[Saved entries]
━━━━
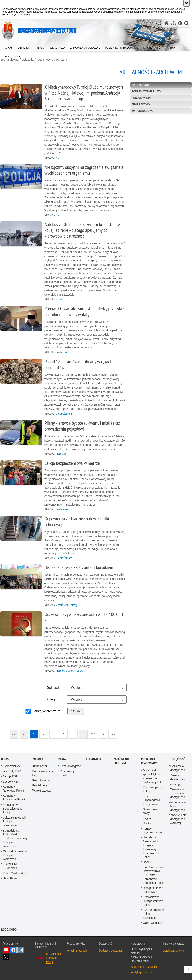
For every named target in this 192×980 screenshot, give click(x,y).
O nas (5, 758)
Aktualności (44, 59)
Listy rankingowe (70, 765)
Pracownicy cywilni (67, 772)
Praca (62, 758)
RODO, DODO (9, 929)
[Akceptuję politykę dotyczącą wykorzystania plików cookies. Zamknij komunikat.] (187, 3)
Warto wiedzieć (152, 922)
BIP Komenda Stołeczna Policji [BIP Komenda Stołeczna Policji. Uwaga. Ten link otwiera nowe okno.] (53, 957)
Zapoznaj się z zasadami (144, 966)
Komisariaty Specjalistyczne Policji (13, 808)
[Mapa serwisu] (173, 23)
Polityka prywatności (142, 971)
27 (92, 733)
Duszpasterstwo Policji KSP (153, 889)
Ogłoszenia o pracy (151, 810)
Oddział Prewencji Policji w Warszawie (14, 821)
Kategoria (53, 699)
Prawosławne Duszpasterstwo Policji (153, 900)
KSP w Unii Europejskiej (10, 865)
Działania (27, 59)
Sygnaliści (149, 818)
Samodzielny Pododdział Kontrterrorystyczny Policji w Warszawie (15, 837)
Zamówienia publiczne (121, 760)
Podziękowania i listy (147, 91)
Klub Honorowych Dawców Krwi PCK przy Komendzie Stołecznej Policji (154, 874)
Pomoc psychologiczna (152, 829)
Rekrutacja (94, 758)
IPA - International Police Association (154, 913)
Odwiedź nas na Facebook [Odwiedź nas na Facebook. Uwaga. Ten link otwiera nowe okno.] (13, 949)
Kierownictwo (11, 765)
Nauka (147, 822)
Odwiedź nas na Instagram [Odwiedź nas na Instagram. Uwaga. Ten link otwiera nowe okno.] (21, 949)
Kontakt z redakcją (77, 949)
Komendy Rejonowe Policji (13, 788)
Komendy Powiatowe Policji (14, 797)
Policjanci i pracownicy (149, 760)
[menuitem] (9, 47)
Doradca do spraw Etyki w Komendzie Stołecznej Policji (154, 776)
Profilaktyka (141, 104)
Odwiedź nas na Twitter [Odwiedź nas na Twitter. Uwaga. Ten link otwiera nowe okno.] (6, 956)
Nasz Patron (11, 877)
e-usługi (175, 783)
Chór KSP (149, 861)
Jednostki (53, 687)
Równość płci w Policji (152, 788)
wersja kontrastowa (173, 949)
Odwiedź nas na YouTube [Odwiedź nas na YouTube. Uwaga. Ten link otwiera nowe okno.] (6, 949)
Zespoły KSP (11, 781)
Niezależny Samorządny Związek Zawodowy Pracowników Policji (151, 846)
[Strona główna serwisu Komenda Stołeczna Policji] (167, 23)
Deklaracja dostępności (111, 949)
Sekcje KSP (10, 776)
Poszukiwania (141, 97)
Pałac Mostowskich (15, 872)
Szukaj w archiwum (46, 711)
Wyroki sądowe (143, 110)
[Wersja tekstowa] (180, 23)
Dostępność (177, 758)
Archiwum (60, 59)
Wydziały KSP (12, 770)
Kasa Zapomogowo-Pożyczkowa (152, 799)
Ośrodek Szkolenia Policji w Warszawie (15, 854)
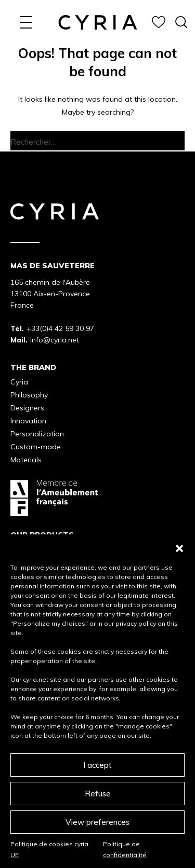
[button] (179, 547)
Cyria (19, 382)
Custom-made (35, 447)
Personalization (37, 434)
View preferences (97, 822)
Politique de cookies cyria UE (49, 849)
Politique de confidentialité (125, 849)
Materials (26, 460)
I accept (97, 765)
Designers (27, 408)
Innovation (28, 421)
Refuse (98, 793)
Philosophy (29, 395)
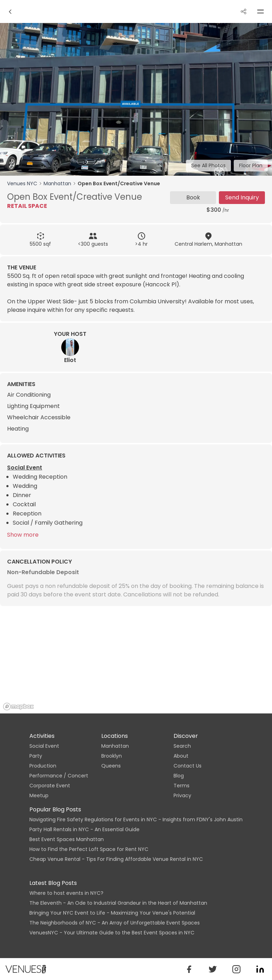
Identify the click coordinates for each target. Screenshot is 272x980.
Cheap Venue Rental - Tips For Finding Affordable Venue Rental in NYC (116, 859)
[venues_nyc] (236, 969)
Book (193, 197)
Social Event (44, 746)
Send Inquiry (242, 197)
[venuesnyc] (213, 969)
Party (36, 756)
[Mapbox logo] (18, 706)
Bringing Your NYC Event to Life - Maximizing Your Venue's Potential (112, 913)
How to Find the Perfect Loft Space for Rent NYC (89, 849)
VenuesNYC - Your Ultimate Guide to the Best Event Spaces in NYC (112, 932)
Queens (111, 766)
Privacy (182, 795)
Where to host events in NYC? (66, 893)
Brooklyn (112, 756)
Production (43, 766)
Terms (181, 786)
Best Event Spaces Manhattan (66, 839)
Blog (179, 776)
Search (182, 746)
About (181, 756)
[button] (189, 969)
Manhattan (57, 183)
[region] (136, 660)
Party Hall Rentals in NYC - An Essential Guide (84, 829)
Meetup (39, 795)
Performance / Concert (59, 776)
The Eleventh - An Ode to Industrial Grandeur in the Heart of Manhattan (118, 903)
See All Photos (208, 165)
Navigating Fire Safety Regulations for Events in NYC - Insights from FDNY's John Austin (136, 819)
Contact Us (187, 766)
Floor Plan (251, 165)
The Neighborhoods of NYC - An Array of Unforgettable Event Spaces (114, 923)
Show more (23, 535)
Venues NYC (22, 183)
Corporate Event (50, 786)
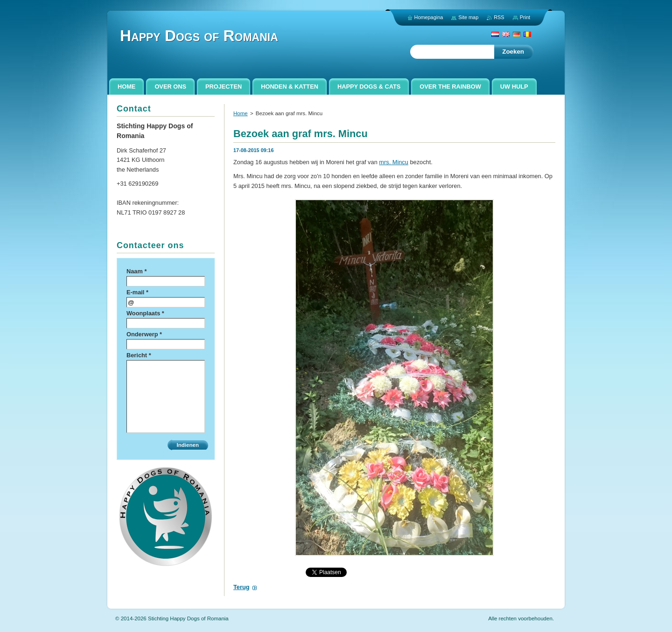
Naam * (136, 271)
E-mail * (137, 292)
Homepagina (429, 17)
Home (240, 113)
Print (525, 17)
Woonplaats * (145, 313)
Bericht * (139, 355)
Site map (468, 17)
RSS (499, 17)
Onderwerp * (144, 334)
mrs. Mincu (393, 162)
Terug (241, 587)
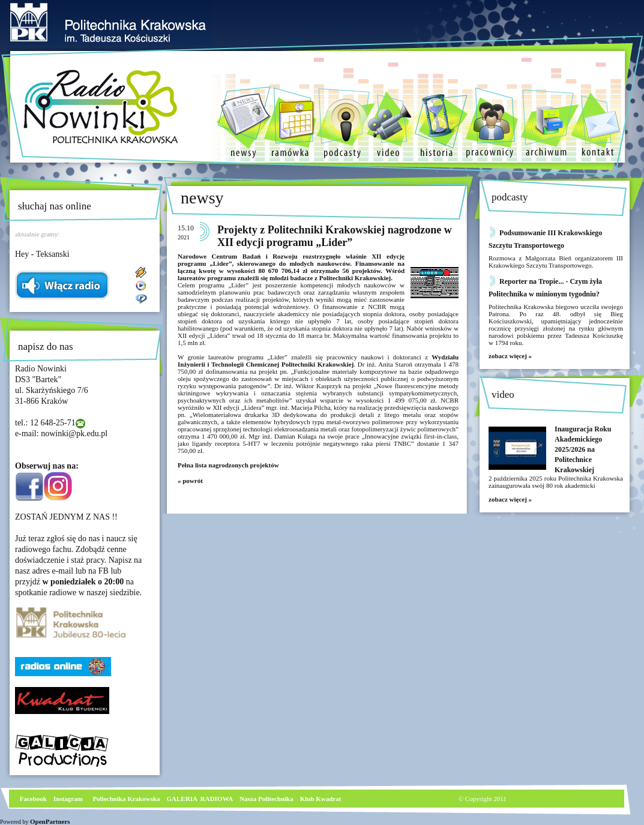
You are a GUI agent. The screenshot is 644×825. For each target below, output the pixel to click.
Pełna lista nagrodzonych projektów (229, 465)
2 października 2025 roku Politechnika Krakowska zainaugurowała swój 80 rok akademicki (556, 482)
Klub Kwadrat (320, 799)
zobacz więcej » (510, 356)
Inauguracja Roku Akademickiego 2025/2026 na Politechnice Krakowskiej (583, 449)
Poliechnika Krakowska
━━━━
## DIRECTION
Copy out the material from the line with "e-usługi (175, 783)" up to and including the line with "Philosophy (29, 395)", leaving the pictures out of your answer.

## RESULT OF THE EXERCISE
e-usługi (175, 783)
Chór KSP (149, 861)
Jednostki (53, 687)
Równość płci w Policji (152, 788)
wersja kontrastowa (173, 949)
Odwiedź nas na YouTube [Odwiedź nas na YouTube. Uwaga. Ten link otwiera nowe okno.] (6, 949)
Zespoły KSP (11, 781)
Niezależny Samorządny Związek Zawodowy Pracowników Policji (151, 846)
[Strona główna serwisu Komenda Stołeczna Policji] (167, 23)
Deklaracja dostępności (111, 949)
Sekcje KSP (10, 776)
Poszukiwania (141, 97)
Pałac Mostowskich (15, 872)
Szukaj w archiwum (46, 711)
Wyroki sądowe (143, 110)
[Wersja tekstowa] (180, 23)
Dostępność (177, 758)
Archiwum (60, 59)
Wydziały KSP (12, 770)
Kasa Zapomogowo-Pożyczkowa (152, 799)
Ośrodek Szkolenia Policji w Warszawie (15, 854)
[button] (179, 547)
Cyria (19, 382)
Custom-made (35, 447)
Personalization (37, 434)
View preferences (97, 822)
Politique de cookies cyria UE (49, 849)
Politique de confidentialité (125, 849)
Materials (26, 460)
I accept (97, 765)
Designers (27, 408)
Innovation (28, 421)
Refuse (98, 793)
Philosophy (29, 395)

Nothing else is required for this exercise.